Three kinds of challenges may be brought against statutes on the basis of Mich. Const. art 4, § 24: (1) a "title-body" challenge, (2) a multiple-object challenge, and (3) a change of purpose challenge.
Michigan created an assisted suicide statute imposing criminal responsibility on persons who assist others in committing suicide. The constitutionality of this statute was questioned. In one case, a man was convicted of murder for assisting in the suicide of another. The Court of Appeals' determined that the assisted suicide statute was enacted in violation of Mich. Const. 1963, art. IV, § 24. The case was appealed.
Was the Michigan assisted suicide statute constitutional?
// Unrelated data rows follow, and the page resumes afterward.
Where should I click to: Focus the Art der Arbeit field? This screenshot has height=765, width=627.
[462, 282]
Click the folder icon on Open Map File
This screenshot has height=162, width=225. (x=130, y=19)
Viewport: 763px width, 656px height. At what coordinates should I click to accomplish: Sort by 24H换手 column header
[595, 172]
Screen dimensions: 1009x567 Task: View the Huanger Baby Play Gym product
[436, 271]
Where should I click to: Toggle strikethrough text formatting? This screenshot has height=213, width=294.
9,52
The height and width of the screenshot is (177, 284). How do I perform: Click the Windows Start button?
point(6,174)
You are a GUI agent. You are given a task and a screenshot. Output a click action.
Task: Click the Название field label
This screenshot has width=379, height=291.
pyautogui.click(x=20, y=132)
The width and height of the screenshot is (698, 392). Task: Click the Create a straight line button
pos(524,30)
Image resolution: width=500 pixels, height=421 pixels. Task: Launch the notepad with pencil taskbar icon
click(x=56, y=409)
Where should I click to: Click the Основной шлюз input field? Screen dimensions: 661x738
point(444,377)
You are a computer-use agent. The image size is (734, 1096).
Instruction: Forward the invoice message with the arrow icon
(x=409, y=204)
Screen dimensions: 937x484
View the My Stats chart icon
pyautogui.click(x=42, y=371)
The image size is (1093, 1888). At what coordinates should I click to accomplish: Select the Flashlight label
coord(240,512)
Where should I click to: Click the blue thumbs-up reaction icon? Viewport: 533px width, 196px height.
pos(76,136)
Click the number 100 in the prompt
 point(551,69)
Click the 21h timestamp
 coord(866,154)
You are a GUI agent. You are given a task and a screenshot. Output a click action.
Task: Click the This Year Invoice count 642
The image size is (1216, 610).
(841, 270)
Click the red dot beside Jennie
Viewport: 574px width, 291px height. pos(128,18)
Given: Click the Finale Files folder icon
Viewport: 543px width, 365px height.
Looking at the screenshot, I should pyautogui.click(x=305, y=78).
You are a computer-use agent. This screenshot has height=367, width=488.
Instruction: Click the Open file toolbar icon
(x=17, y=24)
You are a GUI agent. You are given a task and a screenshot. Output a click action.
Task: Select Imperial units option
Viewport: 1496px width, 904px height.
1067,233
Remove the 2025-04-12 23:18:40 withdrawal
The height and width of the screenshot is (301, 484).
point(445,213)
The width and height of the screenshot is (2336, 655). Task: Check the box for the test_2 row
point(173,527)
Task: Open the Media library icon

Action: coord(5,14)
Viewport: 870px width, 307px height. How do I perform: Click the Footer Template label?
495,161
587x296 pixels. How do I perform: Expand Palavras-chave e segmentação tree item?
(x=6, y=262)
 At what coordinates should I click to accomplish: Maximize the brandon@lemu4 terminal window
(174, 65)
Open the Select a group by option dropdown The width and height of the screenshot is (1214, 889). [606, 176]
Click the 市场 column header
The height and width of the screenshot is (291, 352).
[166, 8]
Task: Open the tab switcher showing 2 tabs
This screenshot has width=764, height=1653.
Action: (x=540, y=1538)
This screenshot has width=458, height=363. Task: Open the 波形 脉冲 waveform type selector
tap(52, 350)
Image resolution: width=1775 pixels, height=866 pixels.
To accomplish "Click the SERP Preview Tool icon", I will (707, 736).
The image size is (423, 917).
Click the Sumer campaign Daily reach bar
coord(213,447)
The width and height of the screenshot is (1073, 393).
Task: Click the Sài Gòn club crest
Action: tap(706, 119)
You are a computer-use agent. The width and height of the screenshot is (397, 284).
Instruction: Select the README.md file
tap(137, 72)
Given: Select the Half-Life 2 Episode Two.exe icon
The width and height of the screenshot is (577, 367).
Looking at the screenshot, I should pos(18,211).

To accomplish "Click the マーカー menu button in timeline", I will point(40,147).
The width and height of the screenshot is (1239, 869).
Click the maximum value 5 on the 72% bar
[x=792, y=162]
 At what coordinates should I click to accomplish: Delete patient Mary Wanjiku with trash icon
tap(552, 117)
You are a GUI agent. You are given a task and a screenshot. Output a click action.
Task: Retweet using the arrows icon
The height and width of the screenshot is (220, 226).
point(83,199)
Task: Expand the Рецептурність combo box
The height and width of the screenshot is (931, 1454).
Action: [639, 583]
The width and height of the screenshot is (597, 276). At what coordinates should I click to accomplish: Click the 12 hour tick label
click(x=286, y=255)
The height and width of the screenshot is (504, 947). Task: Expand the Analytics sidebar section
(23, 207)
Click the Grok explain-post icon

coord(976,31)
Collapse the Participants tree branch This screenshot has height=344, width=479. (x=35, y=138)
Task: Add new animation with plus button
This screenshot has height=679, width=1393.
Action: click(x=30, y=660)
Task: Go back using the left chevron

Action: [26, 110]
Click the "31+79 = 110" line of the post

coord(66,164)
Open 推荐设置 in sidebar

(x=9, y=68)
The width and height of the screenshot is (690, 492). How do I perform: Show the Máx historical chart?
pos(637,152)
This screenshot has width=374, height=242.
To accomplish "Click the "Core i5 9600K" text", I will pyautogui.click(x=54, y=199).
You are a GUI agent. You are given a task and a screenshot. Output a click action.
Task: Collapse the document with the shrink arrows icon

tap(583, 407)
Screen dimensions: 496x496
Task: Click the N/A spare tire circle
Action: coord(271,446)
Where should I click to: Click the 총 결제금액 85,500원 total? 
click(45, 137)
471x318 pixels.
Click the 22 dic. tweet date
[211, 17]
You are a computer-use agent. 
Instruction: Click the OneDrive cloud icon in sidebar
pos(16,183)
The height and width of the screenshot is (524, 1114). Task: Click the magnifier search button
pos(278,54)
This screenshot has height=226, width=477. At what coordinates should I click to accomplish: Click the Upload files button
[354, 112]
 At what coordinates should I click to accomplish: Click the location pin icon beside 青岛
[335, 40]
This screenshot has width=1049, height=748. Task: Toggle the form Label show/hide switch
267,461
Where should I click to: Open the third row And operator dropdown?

The court held (1) the assisted suicide statute embraced only one object and was thus validly enacted, (2) the statute was not enacted in violation of the Change in Purpose clause of the state constitution, (3) the United States Supreme Court would not find a liberty interest in suicide, let alone assisted suicide, that was protected by the Due Process Clause of U.S. Const. amend. XIV, (4) the principles that guided the analysis of substantive due process did not support the recognition of a right to commit suicide, (5) it was incorrect to conclude on the basis of the absence of criminal penalties for an act of suicide itself that there was a constitutional right to commit suicide, (6) there was no fundamental right to commit suicide that was protected by the Due Process Clause.